Because this rate is tied to financial markets, interest rates fluctuate yearly. Generally, when the economy is doing well, and Treasury note yields are high, student loan interest rates rise.
Private student loans are different—the lenders set these rates based on factors like your credit score, debt-to-income ratio, and other economic factors.

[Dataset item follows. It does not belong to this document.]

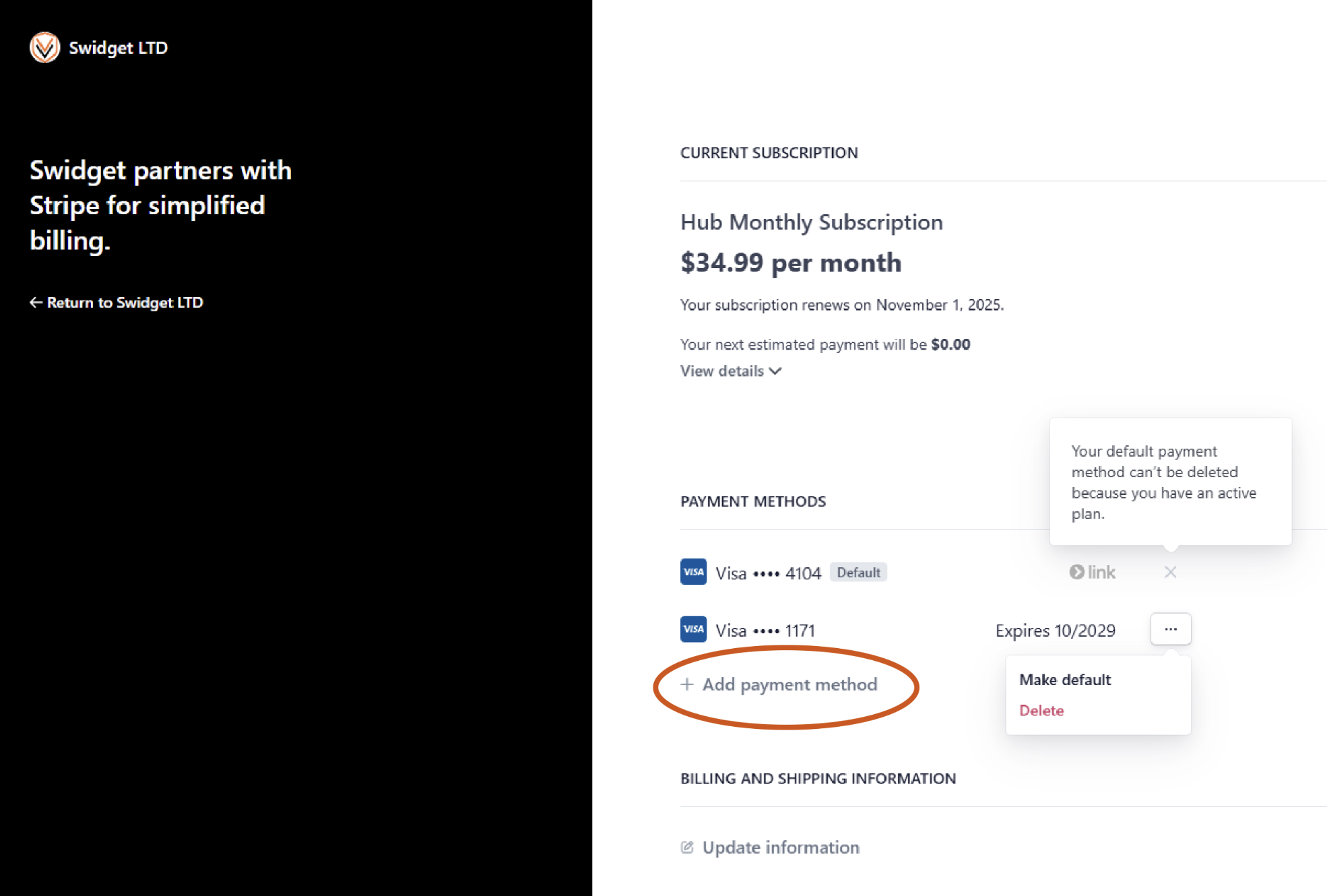Click the Expires 10/2029 label
The image size is (1327, 896).
[x=1056, y=631]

Private loans usually have higher, variable interest rates than federal ones.
Current Interest Rates
Here are the current interest rates for federal student loans first disbursed on or after July 1, 2022, and before July 1, 2023:
- Undergraduate Stafford (Direct) loans: 4.99%
- Graduate Stafford (Direct) loans: 6.54%
- PLUS loans for parents and graduate students: 7.54%
These rates are up about 2% from the 2021-2022 academic year when interest rates were at historic lows.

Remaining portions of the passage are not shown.